Among the wad of information concerning Campin’s financial and business affairs are a few colourful items. Notably, on 30 July 1432, when the painter was in his mid-fifties, he was accused of living a dissolute and adulterous life with a woman named Laurence Polette despite the fact that he had long been married. Campin was sentenced to a year’s banishment. But in October his sentence was overturned after an intervention from a local aristocrat, Margaret of Burgundy.

This snippet of information brought out the Hercule Poirot in me.

No one knows the history of the Dijon Nativity before the museum bought it from a local collector in the early 19th century. But from its size and its endless savourable detail, it looks like a picture for a private patron: a devout connoisseur. Margaret, living at the castle Le Quesnoy some 20 miles away from Tournai, was ideally placed to be a customer of Campin’s.

If so, it might explain an unusual aspect of the picture: the presence of two midwives. These, the richly dressed women on the right, do not feature in the gospels, but they were popular figures in mystery plays and religious storybooks. Allegedly, one, named Salome, doubted the virgin birth. The text swirling around her head in the Dijon picture — the 15th-century equivalent of a speech bubble — reads: ‘I believe it only when I have proved it.’ She was instantly punished for this aspersion by the withering of a hand (the one she is holding out). But at this point an angel appeared, proclaiming: ‘Touch the boy and you will be cured.’ Azel, the other, more pious midwife kneels in wonder.

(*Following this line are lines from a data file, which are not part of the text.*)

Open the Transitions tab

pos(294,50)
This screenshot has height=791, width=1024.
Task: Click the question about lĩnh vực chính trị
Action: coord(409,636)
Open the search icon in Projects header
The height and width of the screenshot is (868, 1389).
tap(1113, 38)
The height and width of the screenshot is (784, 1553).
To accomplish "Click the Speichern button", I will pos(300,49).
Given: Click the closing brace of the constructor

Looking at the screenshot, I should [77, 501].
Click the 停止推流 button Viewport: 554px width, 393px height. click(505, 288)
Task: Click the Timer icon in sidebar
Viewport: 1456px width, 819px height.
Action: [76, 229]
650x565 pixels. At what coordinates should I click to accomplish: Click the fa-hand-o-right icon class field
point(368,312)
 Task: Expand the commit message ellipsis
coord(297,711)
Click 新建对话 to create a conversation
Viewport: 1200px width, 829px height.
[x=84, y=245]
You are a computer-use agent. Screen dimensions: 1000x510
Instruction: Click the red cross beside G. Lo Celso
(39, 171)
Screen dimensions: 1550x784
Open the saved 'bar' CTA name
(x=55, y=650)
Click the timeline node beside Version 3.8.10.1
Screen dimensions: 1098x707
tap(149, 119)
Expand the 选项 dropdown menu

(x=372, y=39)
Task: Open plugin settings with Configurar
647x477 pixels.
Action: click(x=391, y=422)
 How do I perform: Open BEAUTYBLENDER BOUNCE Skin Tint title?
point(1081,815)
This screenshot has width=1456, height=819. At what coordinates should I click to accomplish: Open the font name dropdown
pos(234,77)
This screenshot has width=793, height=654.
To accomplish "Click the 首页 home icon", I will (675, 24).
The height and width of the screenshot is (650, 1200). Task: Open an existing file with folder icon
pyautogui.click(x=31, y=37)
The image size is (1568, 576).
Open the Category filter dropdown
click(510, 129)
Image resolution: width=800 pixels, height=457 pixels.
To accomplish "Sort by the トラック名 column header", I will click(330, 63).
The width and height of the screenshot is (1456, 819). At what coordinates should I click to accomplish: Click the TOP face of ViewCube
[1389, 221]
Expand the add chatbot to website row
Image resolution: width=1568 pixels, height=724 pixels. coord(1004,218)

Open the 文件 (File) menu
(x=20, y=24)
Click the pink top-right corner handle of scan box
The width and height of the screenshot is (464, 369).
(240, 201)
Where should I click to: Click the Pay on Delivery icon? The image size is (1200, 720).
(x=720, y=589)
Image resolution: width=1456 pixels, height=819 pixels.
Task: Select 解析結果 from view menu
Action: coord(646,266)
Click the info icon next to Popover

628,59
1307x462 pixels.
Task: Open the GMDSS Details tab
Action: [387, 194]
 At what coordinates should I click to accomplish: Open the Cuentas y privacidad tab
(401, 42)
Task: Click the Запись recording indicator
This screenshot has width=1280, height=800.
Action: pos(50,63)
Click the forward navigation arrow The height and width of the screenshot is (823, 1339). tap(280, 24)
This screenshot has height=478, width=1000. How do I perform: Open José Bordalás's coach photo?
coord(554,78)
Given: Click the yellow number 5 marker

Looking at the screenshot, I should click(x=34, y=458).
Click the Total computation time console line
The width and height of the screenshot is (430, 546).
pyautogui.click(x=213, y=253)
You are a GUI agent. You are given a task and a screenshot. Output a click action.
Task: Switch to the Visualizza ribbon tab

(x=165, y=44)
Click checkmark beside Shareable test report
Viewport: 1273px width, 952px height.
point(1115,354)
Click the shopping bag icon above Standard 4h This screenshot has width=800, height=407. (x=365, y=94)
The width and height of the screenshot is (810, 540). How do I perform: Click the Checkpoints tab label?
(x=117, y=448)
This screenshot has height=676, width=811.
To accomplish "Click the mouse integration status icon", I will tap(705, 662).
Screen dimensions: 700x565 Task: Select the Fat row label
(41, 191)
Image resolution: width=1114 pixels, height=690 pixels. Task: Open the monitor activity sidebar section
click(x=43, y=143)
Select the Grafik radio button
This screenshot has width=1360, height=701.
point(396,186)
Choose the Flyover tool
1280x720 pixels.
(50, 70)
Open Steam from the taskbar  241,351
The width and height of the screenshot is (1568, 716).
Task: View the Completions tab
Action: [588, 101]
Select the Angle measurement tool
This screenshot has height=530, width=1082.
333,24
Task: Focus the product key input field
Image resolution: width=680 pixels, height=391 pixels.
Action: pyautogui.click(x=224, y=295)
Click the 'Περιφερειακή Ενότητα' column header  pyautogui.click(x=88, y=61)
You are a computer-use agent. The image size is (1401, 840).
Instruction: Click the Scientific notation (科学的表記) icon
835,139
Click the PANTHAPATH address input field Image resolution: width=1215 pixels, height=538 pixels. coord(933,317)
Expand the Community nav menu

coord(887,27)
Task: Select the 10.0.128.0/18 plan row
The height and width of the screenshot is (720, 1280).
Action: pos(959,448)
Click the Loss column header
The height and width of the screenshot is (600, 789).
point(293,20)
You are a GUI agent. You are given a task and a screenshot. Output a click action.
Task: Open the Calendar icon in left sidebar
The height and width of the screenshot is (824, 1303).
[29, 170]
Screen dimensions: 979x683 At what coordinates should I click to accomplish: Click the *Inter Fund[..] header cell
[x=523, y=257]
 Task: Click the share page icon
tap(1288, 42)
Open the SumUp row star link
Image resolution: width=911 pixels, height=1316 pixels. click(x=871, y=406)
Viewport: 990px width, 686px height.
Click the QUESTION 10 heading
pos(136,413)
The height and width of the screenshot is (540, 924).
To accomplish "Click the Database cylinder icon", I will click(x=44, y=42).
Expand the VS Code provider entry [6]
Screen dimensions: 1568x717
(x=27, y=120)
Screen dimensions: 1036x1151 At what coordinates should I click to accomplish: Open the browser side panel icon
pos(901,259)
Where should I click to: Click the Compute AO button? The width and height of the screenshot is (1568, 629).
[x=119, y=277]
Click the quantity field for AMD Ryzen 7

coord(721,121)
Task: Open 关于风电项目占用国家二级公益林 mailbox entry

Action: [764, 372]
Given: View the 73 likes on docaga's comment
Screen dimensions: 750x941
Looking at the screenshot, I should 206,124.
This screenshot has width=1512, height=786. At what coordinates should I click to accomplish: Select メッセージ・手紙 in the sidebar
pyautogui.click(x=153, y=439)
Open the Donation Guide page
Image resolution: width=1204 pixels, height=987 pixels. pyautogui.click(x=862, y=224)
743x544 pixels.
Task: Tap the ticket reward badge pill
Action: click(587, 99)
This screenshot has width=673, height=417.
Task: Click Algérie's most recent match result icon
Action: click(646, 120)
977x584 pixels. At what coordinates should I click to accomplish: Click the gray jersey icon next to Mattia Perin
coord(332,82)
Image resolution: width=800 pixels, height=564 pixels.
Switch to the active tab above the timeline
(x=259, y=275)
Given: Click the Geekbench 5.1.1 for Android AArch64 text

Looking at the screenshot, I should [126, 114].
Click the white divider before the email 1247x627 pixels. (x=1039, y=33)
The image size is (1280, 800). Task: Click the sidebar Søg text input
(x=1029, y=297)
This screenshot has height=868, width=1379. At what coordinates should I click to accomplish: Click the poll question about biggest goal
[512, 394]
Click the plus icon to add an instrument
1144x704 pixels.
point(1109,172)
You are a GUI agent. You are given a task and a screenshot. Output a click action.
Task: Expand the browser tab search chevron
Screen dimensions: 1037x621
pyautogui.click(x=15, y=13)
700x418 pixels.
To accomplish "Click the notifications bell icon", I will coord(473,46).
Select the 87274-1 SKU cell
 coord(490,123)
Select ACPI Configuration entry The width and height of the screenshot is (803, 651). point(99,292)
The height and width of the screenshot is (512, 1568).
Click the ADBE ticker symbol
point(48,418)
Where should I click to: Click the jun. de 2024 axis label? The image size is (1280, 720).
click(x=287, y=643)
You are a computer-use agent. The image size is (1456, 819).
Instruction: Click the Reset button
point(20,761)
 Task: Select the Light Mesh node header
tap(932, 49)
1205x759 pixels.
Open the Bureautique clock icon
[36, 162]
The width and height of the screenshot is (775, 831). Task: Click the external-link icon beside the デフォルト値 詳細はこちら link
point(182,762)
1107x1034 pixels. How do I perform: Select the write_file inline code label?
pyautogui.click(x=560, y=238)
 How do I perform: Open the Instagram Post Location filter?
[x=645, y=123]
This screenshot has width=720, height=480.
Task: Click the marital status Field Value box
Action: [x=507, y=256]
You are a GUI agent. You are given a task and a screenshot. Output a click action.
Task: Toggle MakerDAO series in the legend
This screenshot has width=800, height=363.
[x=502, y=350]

Now, the questions of birth and legitimacy were on the minds of Margaret and —particularly — her daughter Jacqueline who had recently dissolved her marriage to the Duke of Brabant, wed instead Humphrey, Duke of Gloucester, then quickly fallen pregnant. Many thought this second marriage, carried out in haste (and in Essex), was invalid; the Pope declared it so in 1425, a few years before the probable date of the Nativity. It is easy to imagine Margaret and Jacqueline nodding with approval at the fate of the doubting midwife.

Well, that’s my theory anyway. And, like most speculation about Campin, it is unlikely to be proved any time soon. Experts continue happily to divide the possibly-by- Campin pictures into piles labelled ‘workshop of’, ‘follower of’, and so on. Since he evidently ran a picture-painting business on a light-industrial scale, it is an open question whether the master himself or his assistants was actually responsible for a particular work. There are other apprentices mentioned in the files: one Haquin de Blandain, for example, and a certain Willemet. Perhaps one of those painted the wonderful Nativity in Dijon. Fortunately, for those who enjoy a puzzle, it is unlikely we will ever find out.